01. Delivery order itu apa

Delivery order adalah surat perintah pengeluaran barang. Penjual yang membuatnya, gudang yang menjalankannya.

Fungsinya satu: memberi gudang izin resmi untuk mengeluarkan barang. Tanpa DO, orang gudang tidak punya dasar untuk menyerahkan barang ke siapa pun. Kalau barang keluar tanpa dokumen, tidak ada yang bisa menjelaskan barang itu pergi ke mana ketika stok tidak cocok di akhir bulan.

Tiga hal yang membuat DO berbeda dari dokumen lain:

  • DO adalah perintah, bukan tagihan. Isinya instruksi, bukan permintaan bayar.
  • DO tidak memuat harga. Nama barang, jumlah, satuan, keterangan — selesai. Kalau kamu menaruh harga di DO, orang gudang dan sopir jadi tahu margin usahamu, dan pembeli bisa salah mengira DO sebagai tagihan.
  • DO diterbitkan sebelum barang bergerak, bukan sesudah.

Belum tahu dokumen yang datang sebelum DO? Itu purchase order — pesanan dari pembeli, dan isinya yang jadi acuan DO kamu.

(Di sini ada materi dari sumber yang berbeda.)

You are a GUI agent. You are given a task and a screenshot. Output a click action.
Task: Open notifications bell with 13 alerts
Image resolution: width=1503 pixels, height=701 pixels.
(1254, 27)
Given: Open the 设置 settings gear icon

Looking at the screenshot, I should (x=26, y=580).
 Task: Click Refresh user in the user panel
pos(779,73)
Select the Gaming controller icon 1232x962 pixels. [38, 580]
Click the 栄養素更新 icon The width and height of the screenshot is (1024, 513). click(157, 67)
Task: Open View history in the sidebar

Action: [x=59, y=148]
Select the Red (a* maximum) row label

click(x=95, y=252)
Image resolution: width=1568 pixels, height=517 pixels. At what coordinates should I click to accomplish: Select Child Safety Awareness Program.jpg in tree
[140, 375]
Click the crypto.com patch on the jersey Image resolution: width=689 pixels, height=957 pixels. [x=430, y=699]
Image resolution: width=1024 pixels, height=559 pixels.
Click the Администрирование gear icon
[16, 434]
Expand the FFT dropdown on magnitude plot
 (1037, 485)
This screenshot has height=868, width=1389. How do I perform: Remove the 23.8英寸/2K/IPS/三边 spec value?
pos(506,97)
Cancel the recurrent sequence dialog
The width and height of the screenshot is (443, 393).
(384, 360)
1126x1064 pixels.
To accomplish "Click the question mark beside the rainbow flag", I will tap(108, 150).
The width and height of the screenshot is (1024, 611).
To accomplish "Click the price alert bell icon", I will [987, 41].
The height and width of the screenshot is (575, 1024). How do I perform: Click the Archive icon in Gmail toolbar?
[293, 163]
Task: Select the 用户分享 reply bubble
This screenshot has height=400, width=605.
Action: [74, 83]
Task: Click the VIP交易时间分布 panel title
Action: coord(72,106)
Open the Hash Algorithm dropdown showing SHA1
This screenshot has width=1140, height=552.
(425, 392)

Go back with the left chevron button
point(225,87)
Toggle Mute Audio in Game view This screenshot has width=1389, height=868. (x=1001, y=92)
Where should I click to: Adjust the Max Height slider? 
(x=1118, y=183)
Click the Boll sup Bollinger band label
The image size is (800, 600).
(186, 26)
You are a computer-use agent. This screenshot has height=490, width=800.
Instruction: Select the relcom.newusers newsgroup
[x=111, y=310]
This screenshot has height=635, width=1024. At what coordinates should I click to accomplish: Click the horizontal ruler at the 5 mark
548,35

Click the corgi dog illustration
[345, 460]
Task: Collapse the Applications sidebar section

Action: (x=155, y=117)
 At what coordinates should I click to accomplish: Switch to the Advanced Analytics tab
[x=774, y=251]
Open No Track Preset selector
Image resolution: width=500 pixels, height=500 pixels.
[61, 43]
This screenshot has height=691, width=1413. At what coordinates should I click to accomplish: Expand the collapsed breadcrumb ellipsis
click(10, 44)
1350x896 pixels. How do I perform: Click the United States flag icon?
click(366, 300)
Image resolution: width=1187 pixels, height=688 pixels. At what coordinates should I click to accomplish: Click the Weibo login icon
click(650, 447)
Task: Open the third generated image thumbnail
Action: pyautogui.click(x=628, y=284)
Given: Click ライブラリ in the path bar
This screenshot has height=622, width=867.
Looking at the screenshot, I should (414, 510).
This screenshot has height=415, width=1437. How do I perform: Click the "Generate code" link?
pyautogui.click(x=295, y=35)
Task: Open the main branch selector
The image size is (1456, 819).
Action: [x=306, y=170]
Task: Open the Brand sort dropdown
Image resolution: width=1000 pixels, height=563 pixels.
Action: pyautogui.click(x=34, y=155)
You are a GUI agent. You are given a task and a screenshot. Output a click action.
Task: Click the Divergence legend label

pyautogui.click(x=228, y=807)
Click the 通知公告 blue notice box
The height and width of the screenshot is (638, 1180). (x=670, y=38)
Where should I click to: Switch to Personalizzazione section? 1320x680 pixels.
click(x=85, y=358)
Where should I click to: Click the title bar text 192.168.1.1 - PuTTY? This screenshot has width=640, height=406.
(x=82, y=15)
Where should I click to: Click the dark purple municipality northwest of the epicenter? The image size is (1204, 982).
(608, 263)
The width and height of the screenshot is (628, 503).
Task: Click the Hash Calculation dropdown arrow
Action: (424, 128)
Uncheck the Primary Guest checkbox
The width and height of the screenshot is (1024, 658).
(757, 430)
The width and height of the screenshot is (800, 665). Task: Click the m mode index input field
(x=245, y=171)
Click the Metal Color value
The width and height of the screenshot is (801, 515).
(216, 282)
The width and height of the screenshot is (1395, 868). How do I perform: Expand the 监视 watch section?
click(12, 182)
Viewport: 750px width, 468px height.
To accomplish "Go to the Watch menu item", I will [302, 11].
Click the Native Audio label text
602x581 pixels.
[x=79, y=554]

“DO” juga sering dipakai sebagai singkatan lisan. Kalau ada yang bilang “DO-nya sudah keluar belum?”, maksudnya surat perintah ini — bukan pesanan pembeli (itu purchase order).

Urutan dokumen dalam satu transaksi penjualan: purchase order dari pembeli, delivery order dari penjual ke gudang, surat jalan ikut barang, invoice sebagai tagihan, lalu kwitansi setelah dibayar

DO duduk di antara pesanan dan pengiriman. Cuma DO dan surat jalan yang tidak memuat harga.

02. Kapan kamu butuh DO, dan kapan cukup surat jalan

Ini pertanyaan yang paling sering bikin bingung, jadi diselesaikan di depan.

Kamu butuh DO kalau yang menyiapkan barang bukan orang yang menerima pesanan. Begitu ada jarak antara “yang terima order” dan “yang ambil barang di rak”, harus ada perintah tertulis di antara keduanya. Itulah DO.

Kamu tidak butuh DO kalau kamu sendiri yang melayani, mengambil barang, dan mengirimnya. Warung atau toko kecil yang pemiliknya menangani semuanya cukup pakai surat jalan saja — DO-nya akan jadi surat kepada diri sendiri.

Pohon keputusan: kalau yang mengambil barang di rak sama dengan yang menerima pesanan, surat jalan saja cukup; kalau ada gudang, sopir atau ekspedisi terpisah, kamu butuh delivery order dulu

Satu pertanyaan yang menentukan.

Situasi usahamuButuh DO?Cukup pakai
Pemilik melayani sendiri, barang diambil dari rak tokoTidakNota + surat jalan
Ada orang gudang terpisah dari yang menerima pesananYaDO → surat jalan
Barang dikirim pakai sopir atau ekspedisiYaDO → surat jalan
Gudang beda lokasi dengan toko atau kantorYaDO → surat jalan
Pesanan dikirim bertahap, tidak sekali kirimYa, per pengirimanDO per kirim

03. Beda DO, PO, surat jalan, invoice, dan delivery note

Lima dokumen ini muncul di transaksi yang sama, berurutan. Yang membedakan bukan bentuknya — tapi siapa yang membuat dan kapan dibuat.

DokumenSiapa yang membuatKapanIsi utamaAda harga?
PO (purchase order)PembeliSaat pesanBarang yang dipesanYa, biasanya
DO (delivery order)PenjualSebelum barang keluar gudangPerintah keluarkan barangTidak
Surat jalanPenjualIkut jalan bersama barangBarang yang dibawa + alamatTidak
Delivery notePenjualIkut barang atau sesudahnyaRincian barang yang diserahkanTidak
InvoicePenjualSetelah barang diterimaTagihanYa
Tabel pembanding lima dokumen transaksi: purchase order dibuat pembeli dan memuat harga, delivery order dibuat penjual sebelum barang keluar tanpa harga, surat jalan ikut barang tanpa harga, delivery note sama dengan surat jalan, invoice dibuat setelah barang diterima dan memuat harga

PO masuk ke kamu. DO keluar dari kamu. Arahnya berlawanan.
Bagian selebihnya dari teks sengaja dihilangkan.